During the first six months of 2014 the third-party capital platform AlphaCat made partial returns of investment from its AlphaCat 2013 sidecar vehicle, both to third-party investors and itself. The fact this was not all reinvested into the AlphaCat 2014 vehicle perhaps shows that the firm continues to leverage third-party capital intelligently, only taking capital when it needs it and returning it to investors when opportunities are not conducive to deployment.
The AlphaCat segment as a whole, which includes the AlphaCat ILS funds, the $160m AlphaCat 2014 reinsurance sidecar and its PaCRe Ltd. joint-venture reinsurer, which Validus launched in partnership with the Paulson & Co. hedge fund in 2012, saw a slight dip in gross premiums written to $43.79m for Q2 2014, down from $46.76m in Q2 2013. For the first-half, premiums written in 2014 were $128.137m, compared to $143.276m a year earlier.
After losses and expenses however the AlphaCat quarterly result is up on a year ago as the third-party capital and ILS unit continues to grow its contribution, with underwriting income for the quarter of $28.496m compared to $26.014m a year prior. For the six months underwriting income is even more impressive, with $59.941, reported by AlphaCat for H1 2014 compared to $46.879m for H1 2013.
So even while writing less premiums the AlphaCat unit is contributing more income to the Validus group results, a sign of strong underwriting and risk selection. In terms of the net income attributable to Validus itself, AlphaCat earned Validus just under $15m for the quarter compared to just $5.3m a year earlier for the quarter.
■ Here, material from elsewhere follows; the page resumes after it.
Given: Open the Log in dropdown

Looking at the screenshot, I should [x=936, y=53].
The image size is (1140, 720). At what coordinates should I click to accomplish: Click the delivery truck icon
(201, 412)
$11.2m of the net income earned by AlphaCat is from the sidecars, writing collateralized reinsurance and the ILS funds, which invest across the spectrum of ILS and catastrophe bonds. The remaining $3.8m is attributable to income earned from PacRe.
AlphaCat experienced favourable loss reserve development of $3.7m from prior accident years, which benefited the loss ratio by 11.5 points, a sign of prudent reserving and side-pocketing of risks, which investors will no doubt appreciate. The combined ratio for the AlphaCat segment is much improved over the first half of the year, coming in at just 5.1% in 2014 compared to 25.1% a year earlier.
AlphaCat assets under management are up slightly to just under $1.5 billion, at $1.492 billion at the end of June 2014. Of this, $1.190 billion is third-party capital, with $164.765m in the AlphaCat sidecars, $450m in the AlphaCat ILS funds and $575m in PacRe. The remaining $303m is Validus capital, as it continues to keep its position in all of its third-party activities. Third-party AuM is down slightly on the end of 2013 largely due to the return of capital from expiring sidecars, as we mentioned above.
AlphaCat continues to be a prime example for how a reinsurer can reap the benefits of managing third-party capital and investing in ILS. Validus continues to receive a positive contribution from the unit, a contribution that has increased even while gross premiums written were down and AuM slightly lower as well. That’s an impressive result and helps to boost Validus’ income while providing attractive returns to its third-party investors, both in AlphaCat and its shareholders.